### What the task asks
Only those lines in the data below from the line containing "768x432 pixels." through the line containing "1280x594 pixels.", both included, should be restated word for word.

Start of Task data

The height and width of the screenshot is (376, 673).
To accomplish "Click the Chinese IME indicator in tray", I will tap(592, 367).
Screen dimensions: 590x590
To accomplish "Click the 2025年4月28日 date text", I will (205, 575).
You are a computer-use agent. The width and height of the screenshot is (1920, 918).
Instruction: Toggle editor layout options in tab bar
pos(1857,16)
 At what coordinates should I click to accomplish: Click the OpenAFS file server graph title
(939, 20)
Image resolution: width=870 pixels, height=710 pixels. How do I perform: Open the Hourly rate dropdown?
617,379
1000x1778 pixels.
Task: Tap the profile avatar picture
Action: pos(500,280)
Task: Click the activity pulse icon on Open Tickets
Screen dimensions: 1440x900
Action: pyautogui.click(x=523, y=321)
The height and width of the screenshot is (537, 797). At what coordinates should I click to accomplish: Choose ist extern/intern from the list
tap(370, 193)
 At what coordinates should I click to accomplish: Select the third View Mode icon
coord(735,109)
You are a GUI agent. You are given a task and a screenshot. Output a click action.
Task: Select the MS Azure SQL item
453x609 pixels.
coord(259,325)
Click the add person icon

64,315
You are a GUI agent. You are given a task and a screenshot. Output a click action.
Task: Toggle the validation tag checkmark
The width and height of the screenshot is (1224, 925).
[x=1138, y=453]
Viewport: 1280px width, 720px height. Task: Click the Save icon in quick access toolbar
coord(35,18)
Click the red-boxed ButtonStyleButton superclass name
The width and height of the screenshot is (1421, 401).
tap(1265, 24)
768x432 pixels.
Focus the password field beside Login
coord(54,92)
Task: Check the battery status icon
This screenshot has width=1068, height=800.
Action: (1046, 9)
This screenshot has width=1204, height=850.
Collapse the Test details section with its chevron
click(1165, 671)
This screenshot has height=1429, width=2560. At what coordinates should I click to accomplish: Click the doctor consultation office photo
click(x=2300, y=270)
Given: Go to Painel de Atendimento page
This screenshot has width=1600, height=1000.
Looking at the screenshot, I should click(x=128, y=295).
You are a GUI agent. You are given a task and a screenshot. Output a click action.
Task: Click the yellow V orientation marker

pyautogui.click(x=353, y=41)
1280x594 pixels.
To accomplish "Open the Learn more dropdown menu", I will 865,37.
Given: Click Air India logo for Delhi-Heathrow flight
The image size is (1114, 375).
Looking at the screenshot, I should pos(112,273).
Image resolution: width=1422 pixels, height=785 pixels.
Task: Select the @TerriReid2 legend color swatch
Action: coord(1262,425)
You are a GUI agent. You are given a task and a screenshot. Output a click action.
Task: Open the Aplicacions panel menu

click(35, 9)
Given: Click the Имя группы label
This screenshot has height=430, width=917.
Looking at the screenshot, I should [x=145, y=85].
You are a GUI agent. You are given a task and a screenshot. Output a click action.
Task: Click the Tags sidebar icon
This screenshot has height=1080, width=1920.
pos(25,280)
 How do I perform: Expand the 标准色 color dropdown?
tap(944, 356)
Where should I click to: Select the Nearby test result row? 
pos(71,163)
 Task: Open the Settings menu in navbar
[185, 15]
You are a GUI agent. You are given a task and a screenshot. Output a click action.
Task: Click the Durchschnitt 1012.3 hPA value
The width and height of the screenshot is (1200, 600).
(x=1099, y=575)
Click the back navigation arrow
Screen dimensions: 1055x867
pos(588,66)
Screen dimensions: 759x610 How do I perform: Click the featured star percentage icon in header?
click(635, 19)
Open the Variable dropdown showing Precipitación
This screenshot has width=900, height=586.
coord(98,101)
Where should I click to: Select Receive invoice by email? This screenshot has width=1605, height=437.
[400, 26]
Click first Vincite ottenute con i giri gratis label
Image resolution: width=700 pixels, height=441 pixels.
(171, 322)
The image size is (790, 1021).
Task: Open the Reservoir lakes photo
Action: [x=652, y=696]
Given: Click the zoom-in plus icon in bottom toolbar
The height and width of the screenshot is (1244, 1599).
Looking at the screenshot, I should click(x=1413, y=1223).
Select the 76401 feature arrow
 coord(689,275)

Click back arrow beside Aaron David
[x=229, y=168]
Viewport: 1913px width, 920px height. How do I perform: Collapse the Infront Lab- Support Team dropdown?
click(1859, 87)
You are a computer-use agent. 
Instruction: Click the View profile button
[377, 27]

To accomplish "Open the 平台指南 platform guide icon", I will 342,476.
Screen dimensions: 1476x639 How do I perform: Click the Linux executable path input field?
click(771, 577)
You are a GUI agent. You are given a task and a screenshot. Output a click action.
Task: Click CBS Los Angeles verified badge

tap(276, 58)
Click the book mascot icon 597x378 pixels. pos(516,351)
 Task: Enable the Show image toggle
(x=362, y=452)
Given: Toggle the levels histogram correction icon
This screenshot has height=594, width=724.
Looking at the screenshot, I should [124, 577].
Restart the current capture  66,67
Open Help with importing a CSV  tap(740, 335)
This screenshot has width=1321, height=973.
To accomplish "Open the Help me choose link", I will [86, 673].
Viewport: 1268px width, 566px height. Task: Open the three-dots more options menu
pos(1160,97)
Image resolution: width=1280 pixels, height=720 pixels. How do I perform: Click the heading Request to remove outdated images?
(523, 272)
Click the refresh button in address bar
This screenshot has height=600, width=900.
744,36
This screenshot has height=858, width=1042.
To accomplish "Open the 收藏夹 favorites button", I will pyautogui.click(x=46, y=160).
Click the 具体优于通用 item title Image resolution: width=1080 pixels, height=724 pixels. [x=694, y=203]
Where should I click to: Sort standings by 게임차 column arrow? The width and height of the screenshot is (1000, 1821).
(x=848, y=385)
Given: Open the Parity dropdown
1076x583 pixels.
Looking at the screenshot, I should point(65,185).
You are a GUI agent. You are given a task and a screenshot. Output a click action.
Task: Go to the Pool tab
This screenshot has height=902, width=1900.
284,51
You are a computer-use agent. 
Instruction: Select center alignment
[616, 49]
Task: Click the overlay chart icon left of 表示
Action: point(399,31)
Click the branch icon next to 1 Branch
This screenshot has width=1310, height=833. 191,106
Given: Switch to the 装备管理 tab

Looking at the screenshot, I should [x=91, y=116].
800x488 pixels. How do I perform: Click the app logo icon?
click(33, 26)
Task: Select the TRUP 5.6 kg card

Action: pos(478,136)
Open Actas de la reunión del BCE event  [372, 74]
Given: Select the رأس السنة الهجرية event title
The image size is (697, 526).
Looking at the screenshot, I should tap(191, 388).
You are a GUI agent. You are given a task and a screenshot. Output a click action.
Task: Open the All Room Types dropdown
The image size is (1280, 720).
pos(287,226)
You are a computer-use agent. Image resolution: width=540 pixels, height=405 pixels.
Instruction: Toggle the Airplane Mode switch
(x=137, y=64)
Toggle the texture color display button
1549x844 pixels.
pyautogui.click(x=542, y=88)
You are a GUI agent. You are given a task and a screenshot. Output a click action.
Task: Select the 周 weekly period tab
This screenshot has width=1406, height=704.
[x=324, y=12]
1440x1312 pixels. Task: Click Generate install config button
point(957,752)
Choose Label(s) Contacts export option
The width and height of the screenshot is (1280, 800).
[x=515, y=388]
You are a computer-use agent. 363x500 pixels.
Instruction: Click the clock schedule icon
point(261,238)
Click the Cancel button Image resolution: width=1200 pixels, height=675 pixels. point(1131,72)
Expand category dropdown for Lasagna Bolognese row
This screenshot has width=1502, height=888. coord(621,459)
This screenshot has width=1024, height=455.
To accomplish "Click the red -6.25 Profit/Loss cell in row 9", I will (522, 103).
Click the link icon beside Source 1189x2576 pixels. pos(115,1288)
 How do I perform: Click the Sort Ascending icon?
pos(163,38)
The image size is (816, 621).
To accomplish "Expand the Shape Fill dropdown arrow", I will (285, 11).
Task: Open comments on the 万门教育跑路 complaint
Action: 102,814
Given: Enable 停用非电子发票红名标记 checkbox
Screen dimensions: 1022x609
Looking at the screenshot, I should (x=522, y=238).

End of Task data

### Output for this exercise
768x432 pixels.
Focus the password field beside Login
coord(54,92)
Task: Check the battery status icon
This screenshot has width=1068, height=800.
Action: (1046, 9)
This screenshot has width=1204, height=850.
Collapse the Test details section with its chevron
click(1165, 671)
This screenshot has height=1429, width=2560. At what coordinates should I click to accomplish: Click the doctor consultation office photo
click(x=2300, y=270)
Given: Go to Painel de Atendimento page
This screenshot has width=1600, height=1000.
Looking at the screenshot, I should click(x=128, y=295).
You are a GUI agent. You are given a task and a screenshot. Output a click action.
Task: Click the yellow V orientation marker

pyautogui.click(x=353, y=41)
1280x594 pixels.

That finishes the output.